El Tribunal Europeo de Derechos Humanos condena al Estado frances, por violar el artículo 8, que protege el derecho al respecto de la vida privada y familiar, del Convenio Europeo de Derechos Humanos de una ex refugiada política vasca.
Es la primera vez que el Tribunal Europeo de Derechos Humanos se pronuncia sobre un caso de este tipo.

El Tribunal Europeo de Derechos Humanos falló ayer a favor de una antigua refugiada política vasca, que había demandado a Francia por denegarle durante 14 años el permiso de residencia al que tenía derecho.
El Tribunal de Estrasburgo resolvió que Francia violó el artículo 8, que protege el derecho al respecto de la vida privada y familiar, del Convenio Europeo de Derechos Humanos.
Por lo tanto, condenó a Francia a pagar 50.000 euros a la demandante, María Isabel Aristimuño Mendizabal, además de 2.800 euros por costes legales.
Se considera que es la primera vez que el Tribunal Europeo de Derechos Humanos se pronuncia sobre un caso de este tipo, indicó la defensa de Aristimuño.
Desde que en 1979 le fue retirado el estatuto de refugiada política a Aristimuño le fueron concedidos permisos de residencia de un año de validez.
Pero, cuando en diciembre de 1989 pidió su renovación así como un permiso de trabajo, las autoridades francesas le entregaron un recibo de su petición válido para tres meses, que fue prorrogado 15 veces por el mismo período de tiempo.
En 1994, la mujer acudió antes los tribunales administrativos franceses.

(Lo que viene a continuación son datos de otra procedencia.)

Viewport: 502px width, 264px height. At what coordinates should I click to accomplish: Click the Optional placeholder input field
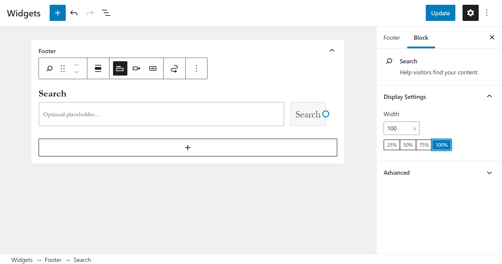click(161, 114)
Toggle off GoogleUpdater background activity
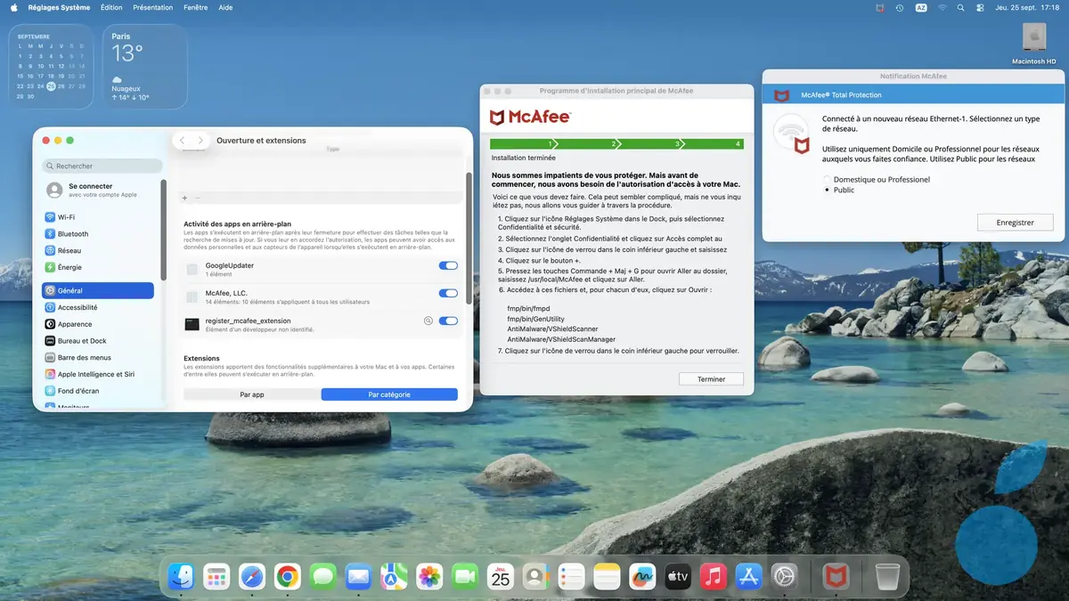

Aunque el tribunal administrativo de Pau dio la razón a la demandante en 1996, el Gobierno siguió denegándole en la práctica un permiso de residencia de larga duración.
Finalmente, las autoridades dieron a Aristimuño un permiso de residencia de 10 años en 2003, cuando los países comunitarios europeos ya no necesitaban ese documento para instalarse en Francia.

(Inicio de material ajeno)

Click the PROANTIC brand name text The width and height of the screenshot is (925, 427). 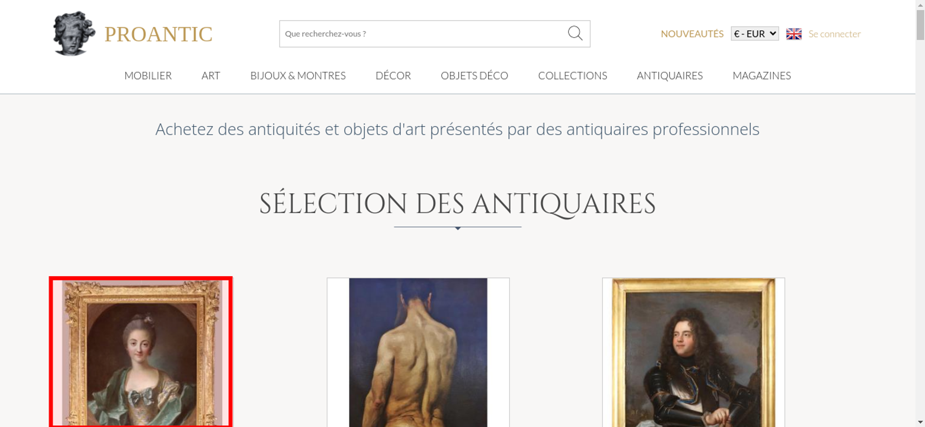click(158, 34)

El Tribunal Europeo de Derechos Humanos considera que la no entrega de un permiso de residencia durante un período tan largo, cuando ella ya residía regularmente en el Estado francés desde hacía más de 14 años, era una injerencia en la vida privada y familiar de Aristimuño.
Por su parte, Askatasuna ha denunciado la actitud del Gobierno francés en cuanto a los refugiados políticos vascos y ha señalado que "les obliga a vivir en la precariedad". La organización ha puesto como ejemplo este último caso.